First released in December 2008, the JCB DataViewer has been under continuous development to support new data types and to provide new functionality for its users. This new version of the JCB DataViewer allows authors to archive and share HCS data and allows the scientific community to interactively browse and, for the first time, download original screen data to their own computers for more detailed analysis. Public distribution of these datasets creates opportunities for further discovery by scientists beyond those that performed the original experiments.
The JCB DataViewer currently contains original image data (multi-dimensional image data taken directly from a microscope imaging platform) associated with 195 manuscripts published in JCB, and the image data submission rate by authors is steadily increasing. Publication of HCS data will substantially increase the size of datasets hosted within the JCB DataViewer, but Glencoe Software, Inc. and JCB welcome and are prepared for the growth of this resource. Liz Williams, Executive Editor of JCB, said,
“With the publication of our first four HCS datasets, JCB is very excited to be taking this next step in the development of new publishing tools to promote data sharing and discovery in the field of cell biology.”
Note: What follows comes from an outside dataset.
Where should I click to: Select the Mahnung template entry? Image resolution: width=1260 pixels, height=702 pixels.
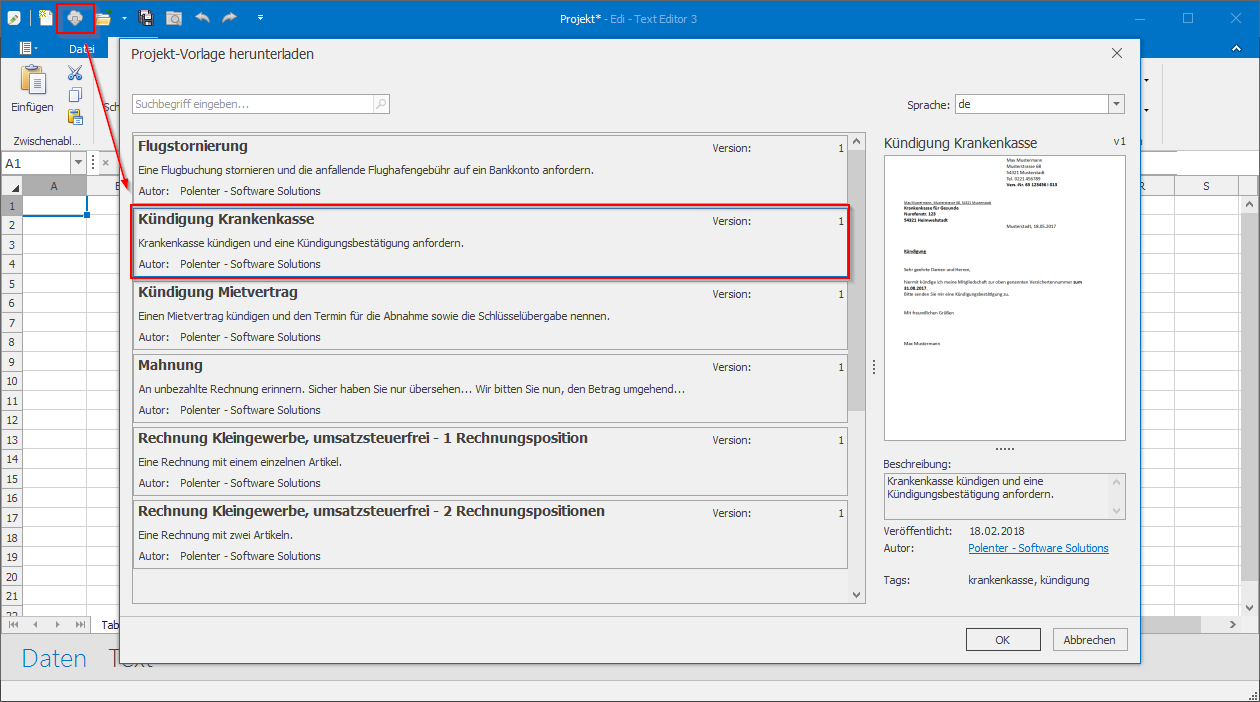tap(490, 387)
Mike Rossner, Director of The Rockefeller University Press, added,
“This update to the JCB DataViewer represents a significant advance in our continuing effort to promote data integrity and data sharing, and to enhance the presentation of image data associated with JCB papers.”
The JCB DataViewer is based on open source software built by the Open Microscopy Environment (OME). Founded in 2000, OME builds and releases specifications and software tools for scientific image data and its tools are used throughout the academic and commercial communities. Glencoe Software, Inc. has used OME’s resources to build the JCB DataViewer and is a proud member of the OME Consortium.
Jason Swedlow, President of Glencoe Software, Inc., and co-founder of OME, said,
“OME and Glencoe Software are excited to be a part of this important development and milestone in scientific publishing. OME’s infrastructure has many possible applications, and the whole OME team is proud of the work enabling access and sharing of HCS image data in science.”